- The Washington Times - Friday, November 13, 2020

A measure to ease abortion restrictions in Massachusetts has drawn the ire of the state’s leading Roman Catholic archbishop.

Boston Archbishop Sean Patrick O’Malley said the abortion provision attached to a budgetary bill is “in direct conflict with Catholic teaching” in a public statement on Thursday.

“While we acknowledge the amendment addresses some concerns that were raised about the deeply troubling provisions of the Roe legislation, the fact remains that abortion would remain an option under certain circumstances for the full term of the pregnancy,” Cardinal O’Malley said.

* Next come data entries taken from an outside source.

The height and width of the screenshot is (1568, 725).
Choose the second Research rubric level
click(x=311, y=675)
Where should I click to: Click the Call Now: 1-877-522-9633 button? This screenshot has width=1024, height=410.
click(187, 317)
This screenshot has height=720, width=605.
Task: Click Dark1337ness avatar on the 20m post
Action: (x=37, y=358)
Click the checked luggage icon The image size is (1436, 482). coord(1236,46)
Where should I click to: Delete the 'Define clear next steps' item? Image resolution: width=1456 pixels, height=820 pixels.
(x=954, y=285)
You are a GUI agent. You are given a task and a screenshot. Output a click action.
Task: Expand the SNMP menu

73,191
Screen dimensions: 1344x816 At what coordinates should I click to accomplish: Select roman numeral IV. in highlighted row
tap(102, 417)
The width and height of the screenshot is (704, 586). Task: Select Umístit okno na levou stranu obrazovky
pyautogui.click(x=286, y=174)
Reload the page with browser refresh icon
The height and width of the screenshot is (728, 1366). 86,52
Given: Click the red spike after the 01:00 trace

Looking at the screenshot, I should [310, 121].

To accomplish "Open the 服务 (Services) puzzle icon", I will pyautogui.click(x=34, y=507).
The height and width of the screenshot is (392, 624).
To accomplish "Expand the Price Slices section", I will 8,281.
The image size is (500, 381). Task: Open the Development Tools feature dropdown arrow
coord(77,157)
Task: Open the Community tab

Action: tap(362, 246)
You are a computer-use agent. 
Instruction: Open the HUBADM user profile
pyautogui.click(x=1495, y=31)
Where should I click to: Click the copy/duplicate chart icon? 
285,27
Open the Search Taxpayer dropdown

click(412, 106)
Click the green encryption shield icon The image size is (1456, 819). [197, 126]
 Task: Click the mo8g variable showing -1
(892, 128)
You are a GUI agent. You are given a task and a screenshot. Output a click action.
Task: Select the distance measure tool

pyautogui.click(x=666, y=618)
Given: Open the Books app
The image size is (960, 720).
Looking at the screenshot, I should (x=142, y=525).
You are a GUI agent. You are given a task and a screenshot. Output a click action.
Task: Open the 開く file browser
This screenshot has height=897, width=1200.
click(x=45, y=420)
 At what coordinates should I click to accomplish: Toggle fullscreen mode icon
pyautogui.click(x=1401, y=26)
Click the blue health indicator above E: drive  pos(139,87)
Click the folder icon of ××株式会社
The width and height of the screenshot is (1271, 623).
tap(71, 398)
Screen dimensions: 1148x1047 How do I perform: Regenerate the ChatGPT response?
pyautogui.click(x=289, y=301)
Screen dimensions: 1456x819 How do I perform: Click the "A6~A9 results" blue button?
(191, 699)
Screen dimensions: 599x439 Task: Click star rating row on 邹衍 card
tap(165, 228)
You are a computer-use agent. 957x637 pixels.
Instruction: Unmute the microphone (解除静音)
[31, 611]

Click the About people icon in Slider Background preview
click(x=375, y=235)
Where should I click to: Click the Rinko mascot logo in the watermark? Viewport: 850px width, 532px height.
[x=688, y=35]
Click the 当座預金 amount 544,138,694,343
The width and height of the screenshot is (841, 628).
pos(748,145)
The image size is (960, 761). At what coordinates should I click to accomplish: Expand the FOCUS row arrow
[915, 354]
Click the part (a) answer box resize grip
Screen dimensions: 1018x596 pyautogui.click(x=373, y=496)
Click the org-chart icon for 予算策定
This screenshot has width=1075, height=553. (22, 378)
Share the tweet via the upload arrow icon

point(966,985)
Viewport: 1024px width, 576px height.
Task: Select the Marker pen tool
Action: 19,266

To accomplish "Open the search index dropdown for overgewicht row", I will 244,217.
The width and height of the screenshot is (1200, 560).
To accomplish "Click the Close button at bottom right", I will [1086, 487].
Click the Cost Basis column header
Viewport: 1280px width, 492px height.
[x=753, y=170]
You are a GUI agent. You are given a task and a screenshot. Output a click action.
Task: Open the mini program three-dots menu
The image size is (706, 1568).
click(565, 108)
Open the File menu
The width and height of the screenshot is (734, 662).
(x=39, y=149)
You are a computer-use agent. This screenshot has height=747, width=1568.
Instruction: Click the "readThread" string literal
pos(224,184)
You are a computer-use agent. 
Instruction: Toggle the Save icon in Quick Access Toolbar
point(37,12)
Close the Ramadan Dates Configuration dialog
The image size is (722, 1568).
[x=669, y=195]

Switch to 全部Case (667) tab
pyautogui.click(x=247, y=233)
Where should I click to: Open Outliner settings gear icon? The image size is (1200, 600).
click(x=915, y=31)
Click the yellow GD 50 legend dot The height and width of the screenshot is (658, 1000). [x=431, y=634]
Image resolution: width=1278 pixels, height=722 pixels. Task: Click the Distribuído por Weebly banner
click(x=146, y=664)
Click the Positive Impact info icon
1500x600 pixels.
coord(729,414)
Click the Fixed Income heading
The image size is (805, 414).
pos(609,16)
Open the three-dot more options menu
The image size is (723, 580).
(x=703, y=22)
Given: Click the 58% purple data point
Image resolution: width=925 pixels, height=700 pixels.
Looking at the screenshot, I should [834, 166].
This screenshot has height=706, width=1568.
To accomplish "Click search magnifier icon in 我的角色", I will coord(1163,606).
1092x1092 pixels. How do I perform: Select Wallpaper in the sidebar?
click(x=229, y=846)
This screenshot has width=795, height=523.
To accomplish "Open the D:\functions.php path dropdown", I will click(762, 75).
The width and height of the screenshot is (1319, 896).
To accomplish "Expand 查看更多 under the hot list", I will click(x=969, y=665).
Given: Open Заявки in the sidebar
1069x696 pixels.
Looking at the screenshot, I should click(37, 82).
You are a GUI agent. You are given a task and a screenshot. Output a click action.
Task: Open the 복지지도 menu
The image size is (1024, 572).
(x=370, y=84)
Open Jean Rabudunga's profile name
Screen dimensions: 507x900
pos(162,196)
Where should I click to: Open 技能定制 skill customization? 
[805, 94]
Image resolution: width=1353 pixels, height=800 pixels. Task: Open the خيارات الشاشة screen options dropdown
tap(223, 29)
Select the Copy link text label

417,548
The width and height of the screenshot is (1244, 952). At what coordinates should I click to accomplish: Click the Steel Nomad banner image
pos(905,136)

On Thursday, the Massachusetts House of Representatives adopted the Roe amendment to a spending bill that would allow abortions after 24 weeks in the case of a lethal abnormality to the fetus. If the bill were to become law, girls ages 16 and up would not need parental or judicial consent to receive an abortion. Currently, the age requirement is 18.

Pro-choice groups have backed the amendment.



“The House of Representatives has taken a critical first step in removing medically unnecessary barriers to abortion care and ensuring that Bay Staters are no longer forced to fly across country or forced to go to court in order to get the abortion care they need,” said the ROE Act Coalition, comprising state chapters of the ACLU, NARAL Pro-Choice, and Planned Parenthood Advocacy Fund, in a statement on Thursday.

The Senate is expected to next take up the measure. Gov. Charlie Baker, a Republican, has expressed concerns about the amendment.